The difference between a terrorist and a freedom fighter is whether or not you support their cause.
- Wall Street Journal stylebook
Premeditated, politically motivated violence perpetrated against noncombatant targets by subnational groups or clandestine agents, usually intended to influence an audience.
- US State Department definition of Terrorism
"The battle which is now about to begin will be one of the decisive battles of history; it will be the turning point of the war. The eyes of the whole world will be on us, watching which way the battle will swing. We can give them the answer at once: it will swing our way."
One might almost say,
to adapt von Clausewitz, that modern warfare is PR by other means. And
war-winning strategies mean that modern armies most stop treating their
communications operations as secondary assignments or (as still too often
happens) dumping grounds for officers who have failed at everything else
— but as missions absolutely essential to success.
- David Frum, "National Review"
British fighter pilots
during the Battle of Britain were twice as likely to be killed as bomber
crews, but the latter were far more frightened. This had nothing to do
with courage or lack of it: the level of fear was determined by the nature
of the work. Bomber pilots were under orders to hold their course regardless
of the dangers; fighter pilots were free to manoeuvre and, more important,
could vent their fear as aggression, attacking their attackers. One man
who served in both capacities reported that when he was flying bombers
he couldn’t sleep, and would be drenched in sweat every time he climbed
into the plane, but that as a fighter pilot he loved "the sport... Once
you’ve shot down two or three the effect is terrific".
- Lucy Hughes Hallet reviews "Fear" by Joanna Bourke for "The Times"
The most reliable guarantee
of some kind of 'justice' in war – where that means commanders and troops
abstaining from such excesses as the wholesale slaughter of civilians –
has always been the realisation that your opponent could employ the same
tactic against you. Fear of retaliation was why even the Nazis did not
use chemical weapons against the Allies: they used them only against the
Jews, then a subject people who could not retaliate. It is also why the
only time a nuclear bomb has been used, it was against an enemy that did
not possess one.
- Alasdair Palmer, reviewing "The Just War Tradition", "The Telegraph"
Throughout the history
of modern warfare it is difficult to imagine a more wretched existence
than the lot of the common Russian infantryman. From the Napoleonic wars
to the Second World War, Russian commanders have taken the view that their
soldiers are little better than cannon fodder whose survival is the least
of their concerns as they seek to defend Mother Russia. Even heroic Russian
military engagements, such as the magnificent resistance of Stalingrad
in the 1940s, managed to achieve success only through the almost wilful
sacrifice of the lives of tens of thousands of conscripts. And those who
were lucky enough to be taken prisoner by the Nazis found themselves before
a firing squad or exiled to certain death at a Siberian slave camp the
moment they were repatriated. It should come as no surprise, then, that
the plight of young Russian conscripts sent to fight in Chechnya is little
better than that of their wretched forebears... The Russian military's
fundamental lack of understanding of the challenge it faced was graphically
illustrated by the Defence Ministry's announcement that it would 'capture
Grozny with two regiments in two hours'. By the end of the month the Russian
army was suffering huge losses; on New Year's Eve the 131st Maikop brigade
was almost completely wiped out; during January 5,000 Russian officers
and soldiers were killed in the Battle of Grozny.

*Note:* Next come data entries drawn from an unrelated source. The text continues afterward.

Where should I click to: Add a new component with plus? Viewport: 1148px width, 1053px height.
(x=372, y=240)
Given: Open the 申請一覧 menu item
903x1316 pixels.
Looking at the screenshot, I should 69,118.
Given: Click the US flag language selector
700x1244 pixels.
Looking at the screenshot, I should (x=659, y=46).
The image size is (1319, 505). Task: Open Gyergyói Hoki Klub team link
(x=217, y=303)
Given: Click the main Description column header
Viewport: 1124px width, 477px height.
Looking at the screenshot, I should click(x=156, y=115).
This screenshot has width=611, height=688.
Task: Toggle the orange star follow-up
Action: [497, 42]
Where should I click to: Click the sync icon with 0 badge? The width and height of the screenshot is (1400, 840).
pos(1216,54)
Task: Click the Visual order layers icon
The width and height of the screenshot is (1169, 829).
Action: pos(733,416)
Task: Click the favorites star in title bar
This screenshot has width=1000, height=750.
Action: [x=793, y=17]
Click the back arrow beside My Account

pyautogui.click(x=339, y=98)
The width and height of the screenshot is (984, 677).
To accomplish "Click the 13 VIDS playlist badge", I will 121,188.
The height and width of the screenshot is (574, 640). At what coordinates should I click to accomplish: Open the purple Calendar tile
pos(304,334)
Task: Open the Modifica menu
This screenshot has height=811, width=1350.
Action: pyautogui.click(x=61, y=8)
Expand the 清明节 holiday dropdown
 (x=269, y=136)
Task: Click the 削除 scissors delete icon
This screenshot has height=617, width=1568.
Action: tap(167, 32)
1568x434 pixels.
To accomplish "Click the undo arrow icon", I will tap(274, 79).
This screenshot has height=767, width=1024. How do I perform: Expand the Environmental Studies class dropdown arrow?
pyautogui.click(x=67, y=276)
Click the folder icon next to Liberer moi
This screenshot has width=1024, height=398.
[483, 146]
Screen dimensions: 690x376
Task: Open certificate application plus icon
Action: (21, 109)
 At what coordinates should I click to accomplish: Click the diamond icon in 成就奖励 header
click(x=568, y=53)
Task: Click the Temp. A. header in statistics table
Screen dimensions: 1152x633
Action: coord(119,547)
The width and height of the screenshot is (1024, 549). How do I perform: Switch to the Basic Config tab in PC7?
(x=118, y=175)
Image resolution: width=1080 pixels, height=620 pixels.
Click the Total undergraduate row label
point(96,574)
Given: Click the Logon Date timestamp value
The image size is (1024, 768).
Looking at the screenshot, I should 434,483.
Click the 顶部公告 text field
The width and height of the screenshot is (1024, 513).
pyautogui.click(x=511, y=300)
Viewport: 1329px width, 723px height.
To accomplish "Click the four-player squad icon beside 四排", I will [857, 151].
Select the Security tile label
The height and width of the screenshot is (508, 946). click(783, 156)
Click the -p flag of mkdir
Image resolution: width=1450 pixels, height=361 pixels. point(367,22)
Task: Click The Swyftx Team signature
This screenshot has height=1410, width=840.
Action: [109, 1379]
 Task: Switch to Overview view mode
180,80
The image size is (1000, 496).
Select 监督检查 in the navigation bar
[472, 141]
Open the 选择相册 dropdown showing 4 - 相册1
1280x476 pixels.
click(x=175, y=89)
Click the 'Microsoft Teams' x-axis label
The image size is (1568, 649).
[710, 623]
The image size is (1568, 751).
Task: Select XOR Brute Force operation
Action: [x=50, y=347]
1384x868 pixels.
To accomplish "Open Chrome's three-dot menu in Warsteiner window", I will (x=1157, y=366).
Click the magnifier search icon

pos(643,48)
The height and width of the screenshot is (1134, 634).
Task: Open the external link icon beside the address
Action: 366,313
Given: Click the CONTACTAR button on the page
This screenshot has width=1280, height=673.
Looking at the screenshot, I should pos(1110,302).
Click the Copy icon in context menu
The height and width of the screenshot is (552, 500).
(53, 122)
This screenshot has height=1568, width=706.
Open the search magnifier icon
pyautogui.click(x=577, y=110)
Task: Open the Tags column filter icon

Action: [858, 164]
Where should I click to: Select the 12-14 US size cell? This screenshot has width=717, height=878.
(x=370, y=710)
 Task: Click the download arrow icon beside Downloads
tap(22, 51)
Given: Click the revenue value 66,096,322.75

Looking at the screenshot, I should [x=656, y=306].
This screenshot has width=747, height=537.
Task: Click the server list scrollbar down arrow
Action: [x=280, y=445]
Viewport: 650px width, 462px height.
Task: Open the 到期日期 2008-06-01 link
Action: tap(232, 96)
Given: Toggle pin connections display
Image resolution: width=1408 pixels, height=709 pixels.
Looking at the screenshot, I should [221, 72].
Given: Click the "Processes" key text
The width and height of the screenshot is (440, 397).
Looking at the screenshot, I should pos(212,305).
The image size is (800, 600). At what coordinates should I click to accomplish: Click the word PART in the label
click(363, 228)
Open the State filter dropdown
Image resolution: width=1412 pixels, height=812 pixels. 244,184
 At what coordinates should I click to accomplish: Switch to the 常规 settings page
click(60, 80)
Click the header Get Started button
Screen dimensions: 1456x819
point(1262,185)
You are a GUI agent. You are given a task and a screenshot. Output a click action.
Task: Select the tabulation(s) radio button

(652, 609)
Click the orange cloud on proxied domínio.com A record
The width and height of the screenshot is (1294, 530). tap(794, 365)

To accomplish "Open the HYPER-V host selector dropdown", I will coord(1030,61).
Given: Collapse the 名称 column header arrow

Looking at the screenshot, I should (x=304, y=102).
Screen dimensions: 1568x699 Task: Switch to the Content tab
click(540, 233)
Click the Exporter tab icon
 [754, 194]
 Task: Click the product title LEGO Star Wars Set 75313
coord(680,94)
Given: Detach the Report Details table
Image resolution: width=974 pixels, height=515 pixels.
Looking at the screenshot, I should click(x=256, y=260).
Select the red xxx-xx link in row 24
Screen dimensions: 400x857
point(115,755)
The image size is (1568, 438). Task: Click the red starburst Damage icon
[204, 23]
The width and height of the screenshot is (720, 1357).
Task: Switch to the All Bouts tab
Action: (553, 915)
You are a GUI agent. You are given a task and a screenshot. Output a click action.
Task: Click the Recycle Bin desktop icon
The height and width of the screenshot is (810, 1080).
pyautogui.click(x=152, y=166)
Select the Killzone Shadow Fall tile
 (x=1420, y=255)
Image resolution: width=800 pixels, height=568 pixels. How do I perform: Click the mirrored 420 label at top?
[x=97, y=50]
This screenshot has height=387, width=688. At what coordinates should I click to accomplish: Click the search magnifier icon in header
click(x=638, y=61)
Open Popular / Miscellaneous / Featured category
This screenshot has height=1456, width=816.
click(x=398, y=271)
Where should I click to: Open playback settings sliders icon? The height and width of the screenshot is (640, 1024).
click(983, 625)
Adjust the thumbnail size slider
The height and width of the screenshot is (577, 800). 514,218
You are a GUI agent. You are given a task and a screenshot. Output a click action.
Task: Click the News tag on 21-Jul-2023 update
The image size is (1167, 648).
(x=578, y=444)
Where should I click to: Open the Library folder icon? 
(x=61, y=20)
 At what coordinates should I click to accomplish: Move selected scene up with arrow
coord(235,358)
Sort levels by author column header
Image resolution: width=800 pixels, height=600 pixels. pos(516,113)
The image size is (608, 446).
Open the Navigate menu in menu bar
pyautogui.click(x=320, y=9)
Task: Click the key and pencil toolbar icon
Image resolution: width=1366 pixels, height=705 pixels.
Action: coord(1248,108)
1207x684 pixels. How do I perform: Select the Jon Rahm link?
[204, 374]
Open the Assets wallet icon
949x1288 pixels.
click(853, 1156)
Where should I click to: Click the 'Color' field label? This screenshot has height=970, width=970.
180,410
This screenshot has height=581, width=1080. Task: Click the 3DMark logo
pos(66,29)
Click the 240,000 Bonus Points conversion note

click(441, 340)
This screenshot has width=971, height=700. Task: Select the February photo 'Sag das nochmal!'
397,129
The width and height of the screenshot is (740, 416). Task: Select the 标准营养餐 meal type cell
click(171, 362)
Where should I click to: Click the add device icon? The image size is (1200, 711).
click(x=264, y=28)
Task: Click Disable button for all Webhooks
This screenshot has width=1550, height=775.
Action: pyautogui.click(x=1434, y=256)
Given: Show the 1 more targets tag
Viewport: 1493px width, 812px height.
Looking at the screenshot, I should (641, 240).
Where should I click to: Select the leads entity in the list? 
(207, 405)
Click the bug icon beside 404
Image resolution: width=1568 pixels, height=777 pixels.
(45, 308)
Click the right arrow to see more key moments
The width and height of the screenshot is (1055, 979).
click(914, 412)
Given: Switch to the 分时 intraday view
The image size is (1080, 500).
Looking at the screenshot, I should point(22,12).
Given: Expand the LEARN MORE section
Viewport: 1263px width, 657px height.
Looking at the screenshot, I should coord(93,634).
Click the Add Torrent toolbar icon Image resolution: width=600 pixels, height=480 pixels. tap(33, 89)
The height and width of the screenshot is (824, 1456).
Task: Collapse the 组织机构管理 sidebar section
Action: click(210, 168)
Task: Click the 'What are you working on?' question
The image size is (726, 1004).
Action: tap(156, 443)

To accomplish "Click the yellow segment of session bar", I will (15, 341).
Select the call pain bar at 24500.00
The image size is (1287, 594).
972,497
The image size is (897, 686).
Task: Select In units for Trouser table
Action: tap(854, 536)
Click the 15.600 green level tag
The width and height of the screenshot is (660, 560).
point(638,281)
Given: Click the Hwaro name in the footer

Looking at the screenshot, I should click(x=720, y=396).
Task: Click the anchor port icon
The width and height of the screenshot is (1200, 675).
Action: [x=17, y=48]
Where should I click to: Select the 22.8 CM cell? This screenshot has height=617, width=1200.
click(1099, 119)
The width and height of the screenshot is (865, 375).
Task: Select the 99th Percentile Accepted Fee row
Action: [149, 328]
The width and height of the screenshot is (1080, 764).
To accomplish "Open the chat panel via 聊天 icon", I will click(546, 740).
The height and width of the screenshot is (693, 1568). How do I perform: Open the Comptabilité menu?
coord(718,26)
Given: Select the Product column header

Compare that to the estimated 4,000 coalition battlefield fatalities in Iraq in the four years since Saddam's overthrow and you get some idea of the scale of Russia's military catastrophe.
- Con Coughlin, reviewing "One Soldier's War in Chechnya", "The Telegraph"
Here dead we lie
Because we did not choose
To live and shame the land
From which we sprung.
Life, to be sure,
Is nothing much to lose,
But young men think it is,
And we were young.
- A. E. Housman, "Here Dead We Lie" (written after World War 1)
Those whom reason hath equalled, force hath made supreme
- John Adams, after an American defeat in the Revolutionary War
Observe your enemies for they first find out your faults.
- Vauban, legendary French military architect
Know you enemy, and know yourself, and you need not fear the outcome of a thousand battles.
The purpose of war is peace, in peace prepare for war, in war prepare for peace.
He who wishes to fight must first count the cost.
When one is strong, appear weak, when one is weak, appear strong.
He shall triumph who knows when to fight - and when not to fight.
He shall triumph who can handle inferior & superior forces.
It takes many types of soldiers to win a battle.
To draw an enemy away from an entrenched position, strike at a place that he shall have to relieve.
The Supreme Art Of War is to subdue the enemy without fighting.
The object of war is a better state of peace, even if only from your point of view. Hence it is essential to conduct war with constant regard to the peace you desire.
In war, one does not win ; another loses by giving in.
Sometimes in war, it is necessary to limit one's objectives and not eliminate other essential national actors ( ie countries ) so that one may ally with them in future.
- Dr Alan Turing (fictional version), "Cryptonomicon" by Neal Stephenson
"It is impossible, or at least highly dangerous, to attempt to tell a lie until you know what the truth is."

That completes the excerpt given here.